恨みがましそうに見てくる第一王子だが……抗議はしなかった。
――――聖水とは、文字通り聖なる水。どのような汚れも浄化し、不老不死の魔物やアンデッドを滅するという奇跡の液体だ。伝説の中の存在で、作られればエリクサーと同じくらい貴重なもの。
「これを、お話のあった亡霊の出る地にふりまいていただけませんか。あ、治験は完璧ですので、ご安心ください」
アイリは、小さな声で淡々と説明した。
治験を行ったのは、他ならぬ王宮。リダース王国は建国二百年の歴史を誇る国で、王宮もそれなりに古い。王宮七不思議やら心霊スポットがたくさんあったのである。
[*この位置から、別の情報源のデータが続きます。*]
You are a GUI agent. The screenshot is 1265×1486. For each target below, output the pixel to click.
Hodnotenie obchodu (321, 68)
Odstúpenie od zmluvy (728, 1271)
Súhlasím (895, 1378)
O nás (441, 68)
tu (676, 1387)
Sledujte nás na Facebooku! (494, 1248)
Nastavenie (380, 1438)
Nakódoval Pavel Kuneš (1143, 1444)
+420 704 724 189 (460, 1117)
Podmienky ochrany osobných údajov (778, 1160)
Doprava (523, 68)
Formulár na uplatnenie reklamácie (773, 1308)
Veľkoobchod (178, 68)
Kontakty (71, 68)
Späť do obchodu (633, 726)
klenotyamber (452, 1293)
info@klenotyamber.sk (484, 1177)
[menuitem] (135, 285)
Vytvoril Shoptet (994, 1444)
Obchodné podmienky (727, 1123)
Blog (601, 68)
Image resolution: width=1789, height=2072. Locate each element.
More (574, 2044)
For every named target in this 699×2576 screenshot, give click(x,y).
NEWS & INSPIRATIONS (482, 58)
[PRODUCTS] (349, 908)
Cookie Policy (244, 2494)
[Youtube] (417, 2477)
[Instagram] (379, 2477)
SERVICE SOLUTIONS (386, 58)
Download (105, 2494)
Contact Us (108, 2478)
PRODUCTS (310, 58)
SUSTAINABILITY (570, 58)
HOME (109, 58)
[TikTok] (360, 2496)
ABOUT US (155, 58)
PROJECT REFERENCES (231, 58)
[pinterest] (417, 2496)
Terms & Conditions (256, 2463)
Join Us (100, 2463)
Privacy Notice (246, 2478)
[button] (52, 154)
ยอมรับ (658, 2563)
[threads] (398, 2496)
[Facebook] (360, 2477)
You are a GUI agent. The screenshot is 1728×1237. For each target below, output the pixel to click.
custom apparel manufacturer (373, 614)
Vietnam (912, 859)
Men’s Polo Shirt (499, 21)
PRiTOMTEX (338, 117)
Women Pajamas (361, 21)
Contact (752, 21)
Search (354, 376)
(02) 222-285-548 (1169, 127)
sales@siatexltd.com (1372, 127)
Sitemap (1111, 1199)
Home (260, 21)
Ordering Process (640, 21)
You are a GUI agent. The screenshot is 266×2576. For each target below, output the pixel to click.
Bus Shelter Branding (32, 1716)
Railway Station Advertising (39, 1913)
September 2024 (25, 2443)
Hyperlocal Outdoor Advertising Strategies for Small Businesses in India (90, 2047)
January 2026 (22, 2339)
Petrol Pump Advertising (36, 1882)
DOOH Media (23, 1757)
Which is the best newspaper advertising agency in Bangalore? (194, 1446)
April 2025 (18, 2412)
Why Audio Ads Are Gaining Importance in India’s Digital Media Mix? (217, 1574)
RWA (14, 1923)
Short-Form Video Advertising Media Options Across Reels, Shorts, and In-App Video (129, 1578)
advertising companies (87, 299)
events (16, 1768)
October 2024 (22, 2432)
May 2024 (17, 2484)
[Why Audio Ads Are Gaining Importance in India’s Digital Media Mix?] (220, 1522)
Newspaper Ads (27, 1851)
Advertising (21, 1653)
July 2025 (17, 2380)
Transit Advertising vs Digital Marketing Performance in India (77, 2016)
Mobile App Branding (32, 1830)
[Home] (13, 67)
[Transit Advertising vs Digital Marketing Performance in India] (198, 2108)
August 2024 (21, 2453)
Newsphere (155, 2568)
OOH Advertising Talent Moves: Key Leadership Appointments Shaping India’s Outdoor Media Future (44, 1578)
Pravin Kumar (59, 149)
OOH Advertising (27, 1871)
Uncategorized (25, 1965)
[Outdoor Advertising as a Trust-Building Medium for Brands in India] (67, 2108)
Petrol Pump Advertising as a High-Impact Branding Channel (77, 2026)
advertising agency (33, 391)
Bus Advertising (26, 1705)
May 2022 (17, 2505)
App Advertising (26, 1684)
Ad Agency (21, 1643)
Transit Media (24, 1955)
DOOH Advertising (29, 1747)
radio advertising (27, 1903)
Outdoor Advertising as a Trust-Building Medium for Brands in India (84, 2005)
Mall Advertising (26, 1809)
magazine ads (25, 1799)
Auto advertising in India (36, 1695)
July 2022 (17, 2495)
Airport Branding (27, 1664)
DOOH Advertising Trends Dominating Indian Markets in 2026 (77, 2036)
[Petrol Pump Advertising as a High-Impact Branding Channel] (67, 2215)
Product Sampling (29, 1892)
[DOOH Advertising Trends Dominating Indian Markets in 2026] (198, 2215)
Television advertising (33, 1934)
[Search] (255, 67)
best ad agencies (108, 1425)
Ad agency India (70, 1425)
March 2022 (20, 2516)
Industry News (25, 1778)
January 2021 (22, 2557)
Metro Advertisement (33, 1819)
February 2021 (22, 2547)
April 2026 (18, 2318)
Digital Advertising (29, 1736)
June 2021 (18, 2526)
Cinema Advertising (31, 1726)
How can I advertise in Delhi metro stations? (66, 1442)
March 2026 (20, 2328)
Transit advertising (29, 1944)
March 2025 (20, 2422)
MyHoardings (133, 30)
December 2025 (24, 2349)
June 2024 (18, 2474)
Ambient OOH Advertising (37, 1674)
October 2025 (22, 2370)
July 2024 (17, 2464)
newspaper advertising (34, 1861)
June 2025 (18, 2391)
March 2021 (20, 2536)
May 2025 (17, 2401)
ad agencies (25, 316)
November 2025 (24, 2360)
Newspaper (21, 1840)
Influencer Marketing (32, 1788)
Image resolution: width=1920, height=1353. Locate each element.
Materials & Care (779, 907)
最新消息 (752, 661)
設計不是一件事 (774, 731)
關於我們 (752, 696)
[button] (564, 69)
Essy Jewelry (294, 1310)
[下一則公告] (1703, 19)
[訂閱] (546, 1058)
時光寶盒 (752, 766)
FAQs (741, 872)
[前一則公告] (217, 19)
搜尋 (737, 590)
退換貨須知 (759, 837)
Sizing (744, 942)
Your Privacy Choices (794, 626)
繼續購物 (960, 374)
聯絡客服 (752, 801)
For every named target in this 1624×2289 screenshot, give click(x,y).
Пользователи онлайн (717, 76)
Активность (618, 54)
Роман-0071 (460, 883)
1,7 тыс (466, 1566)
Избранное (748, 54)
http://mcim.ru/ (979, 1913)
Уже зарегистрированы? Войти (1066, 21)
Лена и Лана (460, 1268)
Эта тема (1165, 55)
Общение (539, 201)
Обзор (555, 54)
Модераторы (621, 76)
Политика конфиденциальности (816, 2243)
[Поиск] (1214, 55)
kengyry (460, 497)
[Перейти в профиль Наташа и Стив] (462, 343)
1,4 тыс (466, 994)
王宮の地下に封じられていた不老不死の吸血鬼もあっという間に灰になったので、エリクサーで不老不死になったくらいの人間ならすぐに浄化してくれるだろう。
第一王子は、聖水をギュッと握り締めた。
「ありがとうございます。これで弟もようやく逝くことができる。……アイリさま。あなたは聖女なのですか?」
そう聞いてきた。
聖女とは、異世界から稀に来臨する神に祝福された女性のこと。
アイリは、きっぱり首を横に振った。
「いいえ。私は、リダース王国の王太子妃です」
「そう。私の愛しい妃だ。それ以外の何者でもない」
王太子は、アイリを引き寄せ抱き締める。
独占欲全開の態度に、第一王子は苦笑した。
「そうでしたね。埒もないことを言いました。お許しください」
第一王子は、その後もう一度頭を下げると去っていく。
王太子の手は、アイリから離れなかった。
「君は、私の妃だ」
重ねて言われて、アイリは王太子の胸に頭をもたらせる。
「はい」
強く頷いた。
――――アイリが、自分は聖女かもしれないと自覚したのは、子どもの頃。
とはいえ、だからどうということもなかった。
幸い、この世界には魔王がいるわけでもなく、滅亡の危機に瀕してもいない。
地球の現代医療はないけれど、代わりにポーションが普及している。
なにがなんでも聖女がいる必要は、なかったのである。
(それに一代限りの聖女がいても、後継者を見込めないなら、将来的にマイナスだわ。私の能力に依存するような体勢を作っちゃだめよね)
アイリは、そう思い生きてきた。
前世の知識を活かす場合も、必ずそれが後生にも引き継がれるようにしてきたのだ。
この考えは、王太子も理解してくれて、自分が聖女かもしれないと打ち明けたアイリに対し、そんなものにはならなくていいと言ってくれた。
今回は、特別に聖水を作ったが、これはあくまでイレギュラー。
アイリは聖女になるつもりはない。
チートな能力に頼る必要はないし、頼りきりになるのは、むしろ危険だと思っている。
それが、チート錬金術師を追い出したチート聖女の言い分だった。